Severe cutaneous adverse reactions
  · The most commonly implicated drugs in Asia are antiepileptic drugs (carbamazepine, phenytoin, lamotrigine), allopurinol and antimicrobials.
  · Although HLA-B*1502 (carbamazepine), HLA-B*5801 (allopurinol) and HLA-B*5701 (abacavir) testing prior to drug initiation may reduce the risk of severe cutaneous adverse reaction (SCAR), a recent Cochrane review found no eligible evidence on genetic testing for severe drug-induced skin rash in relation to different drugs and classes of drugs.
Antituberculous drug allergy
  · Many antituberculous drug hypersensivity reactions are SCARs.
  · Desensitization or any re-exposure is of much higher risk. Desensitization protocols involving sequential re-introduction of antituberculous drugs are commonly used given the paucity of well-validated in vitro and in vivo tests to identify the causative drug to restart during induction combination therapy.
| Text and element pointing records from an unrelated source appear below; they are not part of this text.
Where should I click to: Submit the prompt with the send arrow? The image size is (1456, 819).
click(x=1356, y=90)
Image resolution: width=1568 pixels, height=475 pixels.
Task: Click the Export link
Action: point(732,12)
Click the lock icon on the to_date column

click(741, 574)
Nonsteroidal anti-inflammatory drug hypersensitivity
  · The phenotype in children and adolescents tends to have overlapping features, with a much lower prevalence of nonsteroidal anti-inflammatory (NSAID) exacerbated respiratory disease compared to adults.
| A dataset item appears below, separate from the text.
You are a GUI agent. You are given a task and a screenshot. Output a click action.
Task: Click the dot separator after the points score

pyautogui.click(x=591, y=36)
  · Low-dose aspirin desensitization (up to 100 mg/day) for coronary artery disease has been found to be effective and safe in patients with NSAID hypersensitivity.
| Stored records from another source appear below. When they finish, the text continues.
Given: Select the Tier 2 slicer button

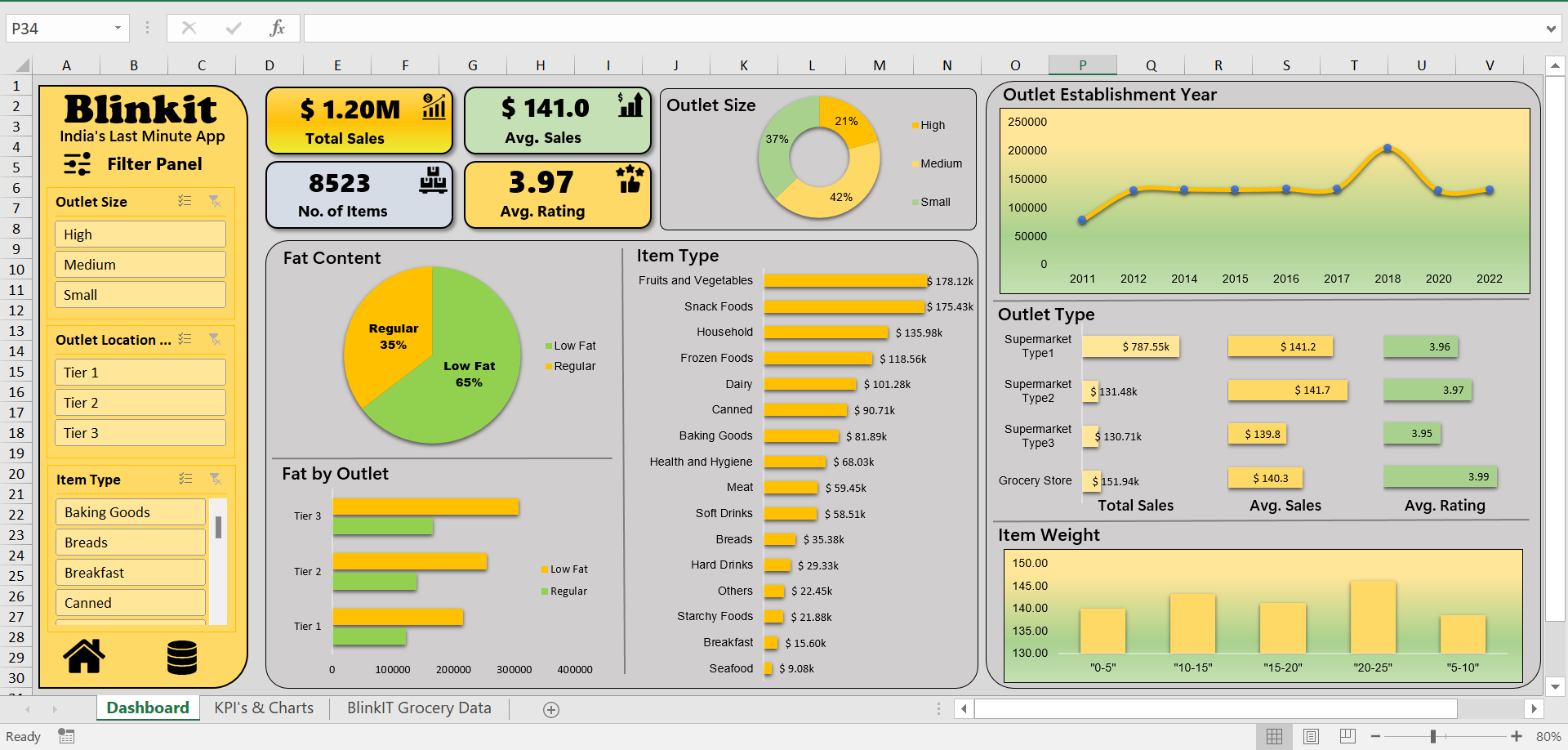Looking at the screenshot, I should click(x=140, y=403).
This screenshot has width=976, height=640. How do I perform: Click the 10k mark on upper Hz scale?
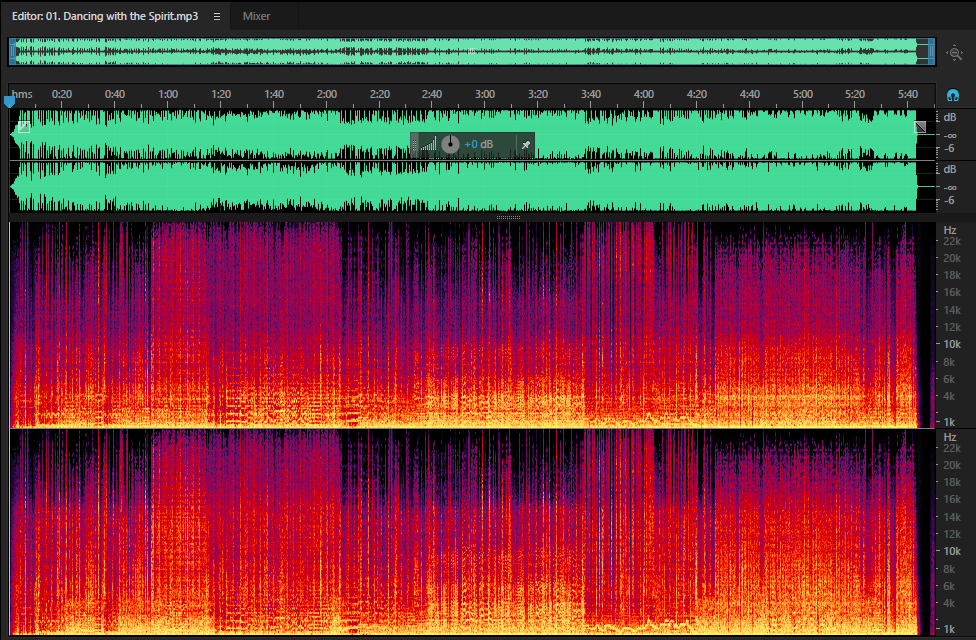click(952, 344)
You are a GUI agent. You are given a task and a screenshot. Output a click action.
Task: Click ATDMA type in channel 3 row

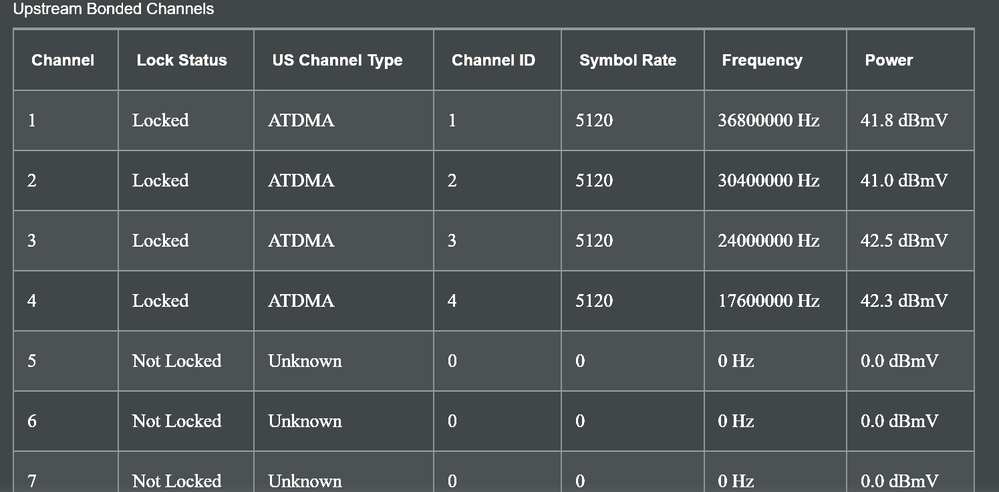301,241
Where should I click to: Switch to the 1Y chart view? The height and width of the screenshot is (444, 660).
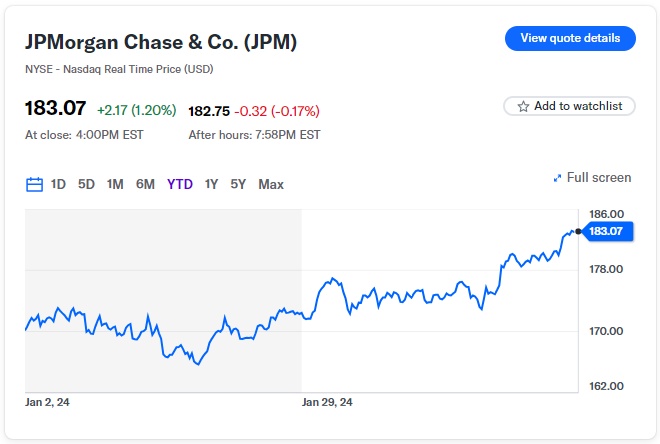coord(211,184)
Radiocontrast media hypersensitivity
  · Radiocontrast media (RCM) drug hypersensitivity reactions (DHR) may be allergic or nonallergic, immediate or non-immediate (delayed); nonionic and hyperosmolar agents are associated with higher risks of DHR.
  · Skin tests are increasingly useful in the management of patients with RCM DHR, especially those who may require repeat contrasted imaging.
  · Negative intradermal tests are used to select alternative RCM to prevent recurrent DHR. International guidelines suggest changing RCM within the same class of low-osmolar RCM.